PwC analysis of IPCC Special Report on 1.5°C
09 October 2018
Three years ago in Paris, governments adopted a new, more ambitious, target to limit warming to 1.5°C. They also asked the IPCC to prepare a report on the benefits of 1.5°C compared with the ‘old’ 2°C goal and explore pathways to get there. The IPCC published this report yesterday - its findings are deeply worrying. Broadly, projected climate change impacts are substantially worse at 2°C compared with 1.5°C. This applies to impacts on ecosystems, heat stress in cities, droughts, crop yields, flooding and storm damage (among others).
An earlier draft of the report noted “there is no simple answer to the question of whether it is feasible to limit warming to 1.5 degrees and adapt to its consequences”. All 1.5°C pathways imply rapid emissions reductions to net zero, with a 40-50% reduction on 2010 levels by 2030 and 70-90% reductions by 2050. In addition to ‘Natural Climate Solutions’ (forest & soil carbon), after 2050 we will need to rely on carbon dioxide removal technologies to achieve deep net negative emissions. Some refer to these technologies as carbon unicorns as they are currently unproven at scale and allow for a more creative pathway to 1.5°C. The report is clear that changes in behaviour and lifestyles, technology development and deployment, finance, international cooperation and policy are all needed to keep 1.5°C in reach.

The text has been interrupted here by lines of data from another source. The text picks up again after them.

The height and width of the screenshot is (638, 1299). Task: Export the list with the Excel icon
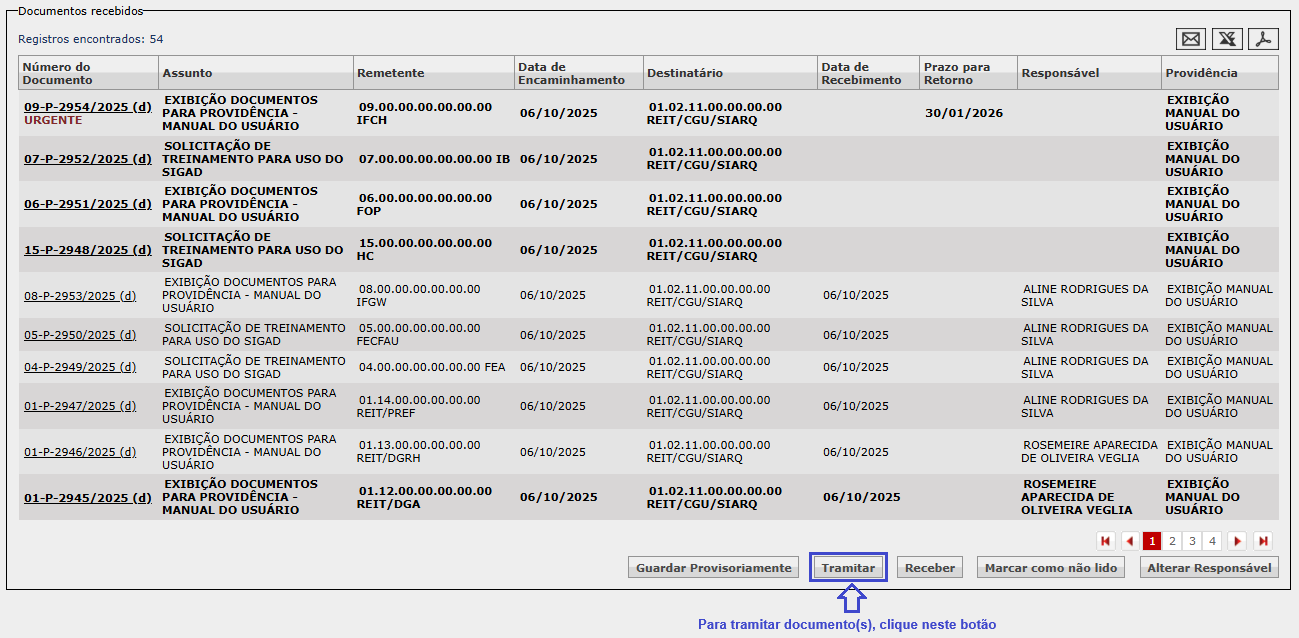1227,39
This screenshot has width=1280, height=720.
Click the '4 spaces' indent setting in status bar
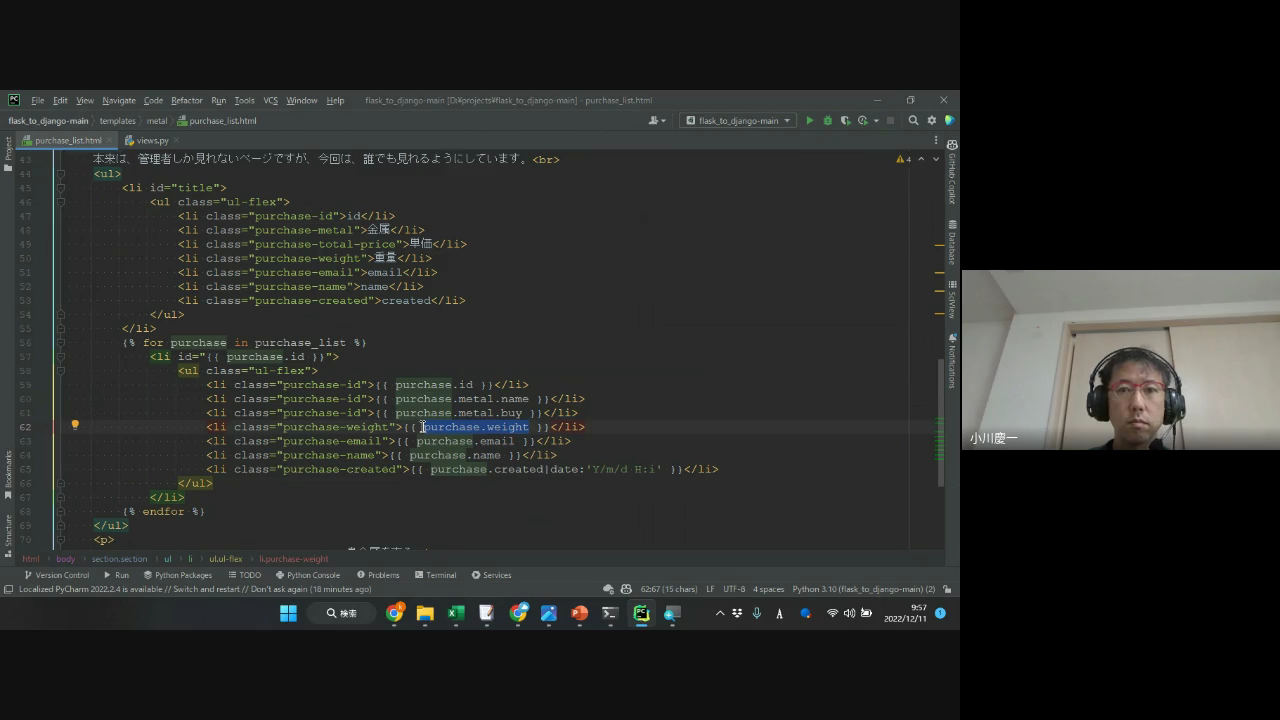pyautogui.click(x=768, y=589)
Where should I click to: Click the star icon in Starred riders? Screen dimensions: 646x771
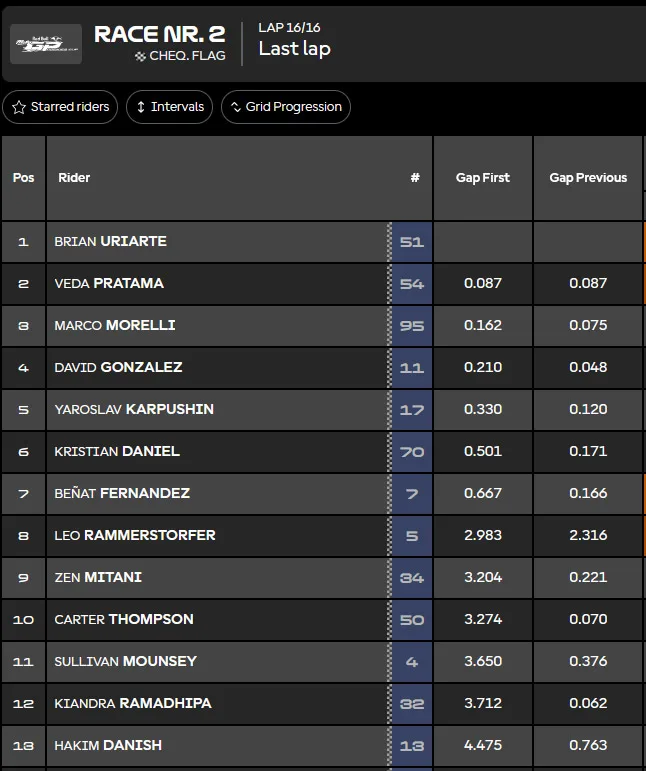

There are two frustrating omissions from the report. First, there is limited detail on the impacts of three or more degrees of warming which is what we are currently on course with. The report aims to justify raising ambition to 1.5 degrees, but there doesn’t appear to be adequate political will even to limit warming to 2 degrees. Our 2018 Low Carbon Economy Index, published last week, shows the gaps between current progress and the 2 degrees goal across the G20. A summary of expected impacts of more significant global warming (that are actually more likely given our current course) would make a much more compelling case for climate action. But this didn’t form part of the terms of reference for the report.
Secondly, the Summary for Policymakers (SPM), the bit of the report that’s most likely to get read, gives limited detail on the value of those impacts. There are only a few references to GDP or economic growth. For example, the SPM describes the impact on crop yields for maize and wheat but doesn’t give details about the implications for prices or availability. These are the things that motivate politicians and business leaders to take action. The only dollar signs relate to the level of energy-related mitigation investment needed to achieve a 1.5C pathway. Also, the timing of the impacts is generally around 2050 and beyond and yet it is rare that people in companies or politicians seriously think beyond 2030.
The report has a 34-page Summary for Policymakers and 5 chapters covering:
- Framing & context
- Mitigation pathways compatible with 1.5°C in the context of sustainable development
- Impacts of 1.5ºC global warming on natural and human systems
- Strengthening and implementing the global response
- Sustainable Development, Poverty Eradication and Reducing Inequalities
Here are some of the main points copied from the report:
We have already warmed by 1°C and are expected to breach 1.5°C by around 2040: “Human activities are estimated to have caused approximately 1.0°C of global warming above pre-industrial levels ... Global warming is likely to reach 1.5°C between 2030 and 2052.” (SPM p.4)
The maximum temperature increase depends on the cumulative emissions until we reach net zero. “The maximum temperature reached is then determined by cumulative net global anthropogenic CO2 emissions up to the time of net zero CO2 emissions (high confidence) and the level of non-CO2 radiative forcing in the decades prior to the time that maximum temperatures are reached (medium confidence)”. (SPM p.5)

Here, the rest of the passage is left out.